TASK DETAILS. Rewrite the listing below, switching each "Screen dimensions" to "Display size" and leaving everything else unchanged.

═══ STORED ROWS ═══

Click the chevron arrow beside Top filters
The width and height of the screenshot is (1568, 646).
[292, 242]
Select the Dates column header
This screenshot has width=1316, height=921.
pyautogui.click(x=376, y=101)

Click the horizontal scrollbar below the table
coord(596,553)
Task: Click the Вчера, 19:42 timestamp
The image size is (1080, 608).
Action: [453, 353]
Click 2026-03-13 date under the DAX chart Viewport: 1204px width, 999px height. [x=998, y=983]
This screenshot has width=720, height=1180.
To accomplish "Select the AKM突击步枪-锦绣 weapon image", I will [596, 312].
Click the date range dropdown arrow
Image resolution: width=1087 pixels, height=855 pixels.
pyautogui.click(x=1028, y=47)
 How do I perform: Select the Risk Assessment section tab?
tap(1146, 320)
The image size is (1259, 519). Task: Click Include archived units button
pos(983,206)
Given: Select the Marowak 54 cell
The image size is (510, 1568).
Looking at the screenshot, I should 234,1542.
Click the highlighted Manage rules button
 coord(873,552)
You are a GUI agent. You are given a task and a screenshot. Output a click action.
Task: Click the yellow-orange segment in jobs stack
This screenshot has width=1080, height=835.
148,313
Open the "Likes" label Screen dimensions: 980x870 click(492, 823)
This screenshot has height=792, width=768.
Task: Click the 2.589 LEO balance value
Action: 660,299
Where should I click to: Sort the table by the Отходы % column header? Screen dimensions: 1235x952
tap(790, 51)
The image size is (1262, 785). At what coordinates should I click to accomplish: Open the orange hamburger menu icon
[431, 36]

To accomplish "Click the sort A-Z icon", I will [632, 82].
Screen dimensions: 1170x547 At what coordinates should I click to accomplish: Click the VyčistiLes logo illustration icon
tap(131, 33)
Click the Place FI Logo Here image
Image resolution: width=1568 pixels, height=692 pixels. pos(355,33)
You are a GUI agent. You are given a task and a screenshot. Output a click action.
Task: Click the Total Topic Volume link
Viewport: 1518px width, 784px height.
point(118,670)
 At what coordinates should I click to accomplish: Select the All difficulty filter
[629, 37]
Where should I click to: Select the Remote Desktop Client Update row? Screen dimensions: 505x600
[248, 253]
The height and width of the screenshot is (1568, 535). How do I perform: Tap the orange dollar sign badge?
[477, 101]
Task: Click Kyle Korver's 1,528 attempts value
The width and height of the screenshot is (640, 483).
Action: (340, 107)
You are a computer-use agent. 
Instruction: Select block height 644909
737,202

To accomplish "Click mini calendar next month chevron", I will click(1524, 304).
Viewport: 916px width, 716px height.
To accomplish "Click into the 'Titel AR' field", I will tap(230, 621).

═══

FINISHED EXERCISE.
Click the chevron arrow beside Top filters
The width and height of the screenshot is (1568, 646).
[292, 242]
Select the Dates column header
This screenshot has width=1316, height=921.
pyautogui.click(x=376, y=101)

Click the horizontal scrollbar below the table
coord(596,553)
Task: Click the Вчера, 19:42 timestamp
The image size is (1080, 608).
Action: [453, 353]
Click 2026-03-13 date under the DAX chart Viewport: 1204px width, 999px height. [x=998, y=983]
This screenshot has width=720, height=1180.
To accomplish "Select the AKM突击步枪-锦绣 weapon image", I will [596, 312].
Click the date range dropdown arrow
Image resolution: width=1087 pixels, height=855 pixels.
pyautogui.click(x=1028, y=47)
 How do I perform: Select the Risk Assessment section tab?
tap(1146, 320)
The image size is (1259, 519). Task: Click Include archived units button
pos(983,206)
Given: Select the Marowak 54 cell
The image size is (510, 1568).
Looking at the screenshot, I should 234,1542.
Click the highlighted Manage rules button
 coord(873,552)
You are a GUI agent. You are given a task and a screenshot. Output a click action.
Task: Click the yellow-orange segment in jobs stack
This screenshot has width=1080, height=835.
148,313
Open the "Likes" label Display size: 980x870 click(492, 823)
This screenshot has height=792, width=768.
Task: Click the 2.589 LEO balance value
Action: 660,299
Where should I click to: Sort the table by the Отходы % column header? Display size: 1235x952
tap(790, 51)
The image size is (1262, 785). At what coordinates should I click to accomplish: Open the orange hamburger menu icon
[431, 36]

To accomplish "Click the sort A-Z icon", I will [632, 82].
Display size: 1170x547 At what coordinates should I click to accomplish: Click the VyčistiLes logo illustration icon
tap(131, 33)
Click the Place FI Logo Here image
Image resolution: width=1568 pixels, height=692 pixels. pos(355,33)
You are a GUI agent. You are given a task and a screenshot. Output a click action.
Task: Click the Total Topic Volume link
Viewport: 1518px width, 784px height.
point(118,670)
 At what coordinates should I click to accomplish: Select the All difficulty filter
[629, 37]
Where should I click to: Select the Remote Desktop Client Update row? Display size: 505x600
[248, 253]
The height and width of the screenshot is (1568, 535). How do I perform: Tap the orange dollar sign badge?
[477, 101]
Task: Click Kyle Korver's 1,528 attempts value
The width and height of the screenshot is (640, 483).
Action: (340, 107)
You are a computer-use agent. 
Instruction: Select block height 644909
737,202

To accomplish "Click mini calendar next month chevron", I will click(1524, 304).
Viewport: 916px width, 716px height.
To accomplish "Click into the 'Titel AR' field", I will tap(230, 621).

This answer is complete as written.